After reviewing the extensive regulatory scheme for food labeling under the Food, Drug, and Cosmetic Act (FDCA), the appeals court found that Butter!Spray was, in fact, properly classified as a spray (not butter) under FDCA regulations. And since the FDCA preempts labeling that is not “identical” to the federal requirements, Plaintiffs claims based on the nutritional label were not viable. The case is Pardini v. Unilever United States Inc, 65 F.4th 1081 (9th Cir. 2023).

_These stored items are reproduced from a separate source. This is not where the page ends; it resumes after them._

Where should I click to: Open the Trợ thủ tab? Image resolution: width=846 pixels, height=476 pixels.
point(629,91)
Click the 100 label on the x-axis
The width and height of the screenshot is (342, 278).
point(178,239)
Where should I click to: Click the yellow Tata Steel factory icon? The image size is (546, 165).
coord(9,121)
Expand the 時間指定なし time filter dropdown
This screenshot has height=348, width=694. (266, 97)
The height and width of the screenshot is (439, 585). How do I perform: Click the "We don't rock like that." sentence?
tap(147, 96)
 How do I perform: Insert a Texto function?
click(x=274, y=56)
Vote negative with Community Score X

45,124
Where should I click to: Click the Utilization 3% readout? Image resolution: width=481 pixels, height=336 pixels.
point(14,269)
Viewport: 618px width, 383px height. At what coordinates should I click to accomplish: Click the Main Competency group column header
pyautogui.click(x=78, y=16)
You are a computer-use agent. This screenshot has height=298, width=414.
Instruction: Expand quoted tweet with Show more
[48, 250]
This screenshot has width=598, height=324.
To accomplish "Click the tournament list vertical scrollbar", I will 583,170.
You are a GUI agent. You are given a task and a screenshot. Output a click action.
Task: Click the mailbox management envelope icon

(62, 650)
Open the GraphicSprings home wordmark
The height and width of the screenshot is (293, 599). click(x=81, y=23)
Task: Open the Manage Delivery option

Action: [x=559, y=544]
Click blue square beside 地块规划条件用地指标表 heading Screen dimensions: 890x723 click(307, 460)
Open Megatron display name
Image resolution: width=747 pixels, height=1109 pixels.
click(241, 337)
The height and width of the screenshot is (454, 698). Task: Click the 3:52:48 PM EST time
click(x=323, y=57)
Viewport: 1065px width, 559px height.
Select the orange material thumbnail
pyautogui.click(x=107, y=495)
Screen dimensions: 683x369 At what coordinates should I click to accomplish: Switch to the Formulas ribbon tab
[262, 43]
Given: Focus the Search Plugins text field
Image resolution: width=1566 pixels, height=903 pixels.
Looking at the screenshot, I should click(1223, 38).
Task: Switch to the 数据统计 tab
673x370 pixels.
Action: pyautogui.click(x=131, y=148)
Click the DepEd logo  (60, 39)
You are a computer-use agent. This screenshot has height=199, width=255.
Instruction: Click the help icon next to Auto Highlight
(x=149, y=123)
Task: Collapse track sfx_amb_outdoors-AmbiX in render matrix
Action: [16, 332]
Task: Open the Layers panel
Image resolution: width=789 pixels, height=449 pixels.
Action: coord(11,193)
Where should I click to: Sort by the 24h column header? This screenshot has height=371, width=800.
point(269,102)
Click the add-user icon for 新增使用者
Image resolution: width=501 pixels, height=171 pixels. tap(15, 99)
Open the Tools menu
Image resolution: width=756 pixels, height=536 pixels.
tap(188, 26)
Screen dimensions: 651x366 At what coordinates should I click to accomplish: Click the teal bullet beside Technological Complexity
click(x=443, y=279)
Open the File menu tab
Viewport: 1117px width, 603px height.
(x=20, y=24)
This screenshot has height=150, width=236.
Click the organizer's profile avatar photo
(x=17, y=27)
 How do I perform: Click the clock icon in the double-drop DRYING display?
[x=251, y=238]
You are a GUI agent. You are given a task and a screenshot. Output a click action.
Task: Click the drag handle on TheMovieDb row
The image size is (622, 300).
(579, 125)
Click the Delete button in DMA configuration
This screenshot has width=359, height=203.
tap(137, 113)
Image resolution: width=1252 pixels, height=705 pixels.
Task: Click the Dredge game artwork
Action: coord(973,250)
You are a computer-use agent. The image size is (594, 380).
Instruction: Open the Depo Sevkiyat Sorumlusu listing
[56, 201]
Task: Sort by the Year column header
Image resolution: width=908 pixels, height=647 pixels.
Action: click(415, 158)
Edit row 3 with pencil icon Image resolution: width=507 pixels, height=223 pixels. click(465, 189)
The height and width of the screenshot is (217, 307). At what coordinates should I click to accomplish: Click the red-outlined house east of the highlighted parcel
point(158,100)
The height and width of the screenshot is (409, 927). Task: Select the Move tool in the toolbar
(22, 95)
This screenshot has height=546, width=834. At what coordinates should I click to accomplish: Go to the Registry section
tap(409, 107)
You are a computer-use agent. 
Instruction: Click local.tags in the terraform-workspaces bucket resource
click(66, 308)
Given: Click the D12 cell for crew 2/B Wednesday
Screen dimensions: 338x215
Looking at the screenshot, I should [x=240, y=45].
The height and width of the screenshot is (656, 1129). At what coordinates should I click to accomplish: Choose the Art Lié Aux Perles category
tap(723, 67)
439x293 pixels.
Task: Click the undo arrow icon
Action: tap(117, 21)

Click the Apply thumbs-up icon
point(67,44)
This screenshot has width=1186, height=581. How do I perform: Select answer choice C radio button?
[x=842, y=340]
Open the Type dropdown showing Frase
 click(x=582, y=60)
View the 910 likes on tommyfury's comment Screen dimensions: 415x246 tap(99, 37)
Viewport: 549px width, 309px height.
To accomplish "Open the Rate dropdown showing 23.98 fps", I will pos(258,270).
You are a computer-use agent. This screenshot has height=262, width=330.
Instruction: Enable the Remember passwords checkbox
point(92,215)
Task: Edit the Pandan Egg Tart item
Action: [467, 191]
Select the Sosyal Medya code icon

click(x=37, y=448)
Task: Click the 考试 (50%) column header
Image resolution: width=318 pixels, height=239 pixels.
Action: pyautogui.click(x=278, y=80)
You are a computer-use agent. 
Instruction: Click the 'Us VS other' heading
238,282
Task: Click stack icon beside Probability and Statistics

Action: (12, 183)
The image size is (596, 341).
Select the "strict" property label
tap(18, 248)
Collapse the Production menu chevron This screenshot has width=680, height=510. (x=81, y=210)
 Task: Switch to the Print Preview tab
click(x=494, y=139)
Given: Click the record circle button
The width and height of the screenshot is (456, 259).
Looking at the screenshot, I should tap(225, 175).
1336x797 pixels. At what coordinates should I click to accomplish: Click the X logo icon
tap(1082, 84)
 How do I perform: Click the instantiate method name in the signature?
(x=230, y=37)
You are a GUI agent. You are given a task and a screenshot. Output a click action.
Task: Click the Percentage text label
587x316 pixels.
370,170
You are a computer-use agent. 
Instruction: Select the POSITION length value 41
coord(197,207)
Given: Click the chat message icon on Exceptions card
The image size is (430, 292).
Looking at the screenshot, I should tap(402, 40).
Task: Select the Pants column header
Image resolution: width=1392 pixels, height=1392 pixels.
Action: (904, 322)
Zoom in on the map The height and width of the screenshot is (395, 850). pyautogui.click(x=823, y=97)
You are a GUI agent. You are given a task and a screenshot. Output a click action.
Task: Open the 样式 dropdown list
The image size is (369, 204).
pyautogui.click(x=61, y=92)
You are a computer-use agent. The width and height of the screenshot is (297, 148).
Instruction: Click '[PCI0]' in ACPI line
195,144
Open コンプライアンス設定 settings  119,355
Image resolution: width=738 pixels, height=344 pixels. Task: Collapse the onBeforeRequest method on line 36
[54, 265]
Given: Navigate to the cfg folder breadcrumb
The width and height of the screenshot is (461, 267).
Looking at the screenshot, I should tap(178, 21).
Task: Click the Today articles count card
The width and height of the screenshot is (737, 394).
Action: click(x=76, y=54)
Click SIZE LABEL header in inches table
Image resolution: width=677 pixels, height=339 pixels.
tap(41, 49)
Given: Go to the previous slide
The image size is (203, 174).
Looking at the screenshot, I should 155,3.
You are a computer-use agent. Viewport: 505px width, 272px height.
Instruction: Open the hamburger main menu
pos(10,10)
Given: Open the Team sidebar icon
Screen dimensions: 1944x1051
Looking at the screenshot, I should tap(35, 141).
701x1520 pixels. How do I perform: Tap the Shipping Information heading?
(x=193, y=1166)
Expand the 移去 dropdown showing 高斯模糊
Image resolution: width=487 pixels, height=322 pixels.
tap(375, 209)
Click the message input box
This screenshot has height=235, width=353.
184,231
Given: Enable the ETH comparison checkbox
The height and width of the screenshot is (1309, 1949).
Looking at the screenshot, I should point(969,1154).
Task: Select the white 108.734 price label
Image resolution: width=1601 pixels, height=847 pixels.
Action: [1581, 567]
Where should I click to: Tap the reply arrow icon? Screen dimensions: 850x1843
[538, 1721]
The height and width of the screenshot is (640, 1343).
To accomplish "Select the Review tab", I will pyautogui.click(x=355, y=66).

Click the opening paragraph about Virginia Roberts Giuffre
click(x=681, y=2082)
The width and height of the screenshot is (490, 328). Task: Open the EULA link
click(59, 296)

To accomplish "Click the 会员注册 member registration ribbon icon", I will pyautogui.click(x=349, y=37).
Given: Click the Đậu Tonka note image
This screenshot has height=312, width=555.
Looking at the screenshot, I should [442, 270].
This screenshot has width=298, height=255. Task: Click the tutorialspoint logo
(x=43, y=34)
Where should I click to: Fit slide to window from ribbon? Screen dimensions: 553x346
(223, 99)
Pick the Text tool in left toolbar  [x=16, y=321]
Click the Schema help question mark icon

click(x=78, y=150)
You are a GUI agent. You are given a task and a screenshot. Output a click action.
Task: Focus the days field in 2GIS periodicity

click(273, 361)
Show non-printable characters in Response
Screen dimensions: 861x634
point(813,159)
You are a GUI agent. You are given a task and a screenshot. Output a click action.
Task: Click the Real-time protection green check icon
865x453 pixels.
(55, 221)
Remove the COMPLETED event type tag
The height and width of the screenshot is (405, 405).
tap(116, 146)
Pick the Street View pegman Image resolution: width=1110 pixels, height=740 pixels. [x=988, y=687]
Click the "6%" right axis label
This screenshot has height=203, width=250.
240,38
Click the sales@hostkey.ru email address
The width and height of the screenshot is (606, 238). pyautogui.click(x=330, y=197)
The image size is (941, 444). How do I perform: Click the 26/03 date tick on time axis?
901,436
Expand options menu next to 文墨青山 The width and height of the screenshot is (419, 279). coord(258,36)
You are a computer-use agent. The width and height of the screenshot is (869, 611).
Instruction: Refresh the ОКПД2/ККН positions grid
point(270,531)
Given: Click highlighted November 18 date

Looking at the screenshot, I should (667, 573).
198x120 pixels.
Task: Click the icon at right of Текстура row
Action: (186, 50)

Cloudy Issues for Right-to-Repair Legislation

A recent article by DTN Progessive Farmer’s Todd Neely highlighted some of the obstacles of implementing Right-to-Repair laws, namely how to prevent tampering or modifying emissions controls on farm equipment. Farmers and independent repair shops have been urging state and federal lawmakers to pass laws requiring equipment manufacturers to provide access to software and other diagnostic tools needed to repair computerized tractors and equipment. One difficulty surrounding the issue concerns whether the computer code and electronic tools will allow equipment owners to modify the equipment in ways that could be detrimental or even harmful. The DTN article pointed out that EPA charged 3 trucking companies and 11 people with Clean Air Act violations in an aftermarket scheme to disable emissions-control systems on semi-trucks. Some of the proponents of Right-to-Repair laws indicate that they view the right to repair as a separate issue from the right to modify – and they do not support the right to modify. You can read more here.

Farming From Space

If there were any doubt that farming in the not-too-distant future will be done behind a computer monitor and keyboard, John Deere’s entry into the satellite business should put those doubts to rest. Deere and its competitors have been integrating software, sensors, artificial intelligence, and other advanced technology into tractors and equipment for many years. Fully autonomous tractors, sprayers that can distinguish weeds from crops, and precision planters that can make pinpoint fertilizer applications are now available for purchase. Virtual fencing is even rolling out so that livestock producers can create invisible fencing on a computer and keep track of the animals.
Pretty much all of these advanced technologies require connectivity, which can be a significant problem in rural areas. This is one of the primary reasons that Deere issued a request to satellite companies to partner on a satellite network for keeping its equipment connected and online. The satellite network will be able to cover areas without land-based wi-fi networks. As connectivity and technology continues to advance, it will enable producers to do far more at their desk with a computer and with less hired labor. What is harder to envision is whether deployment of these technologies will benefit the rural communities where most ag production takes place, or simply hasten their decline.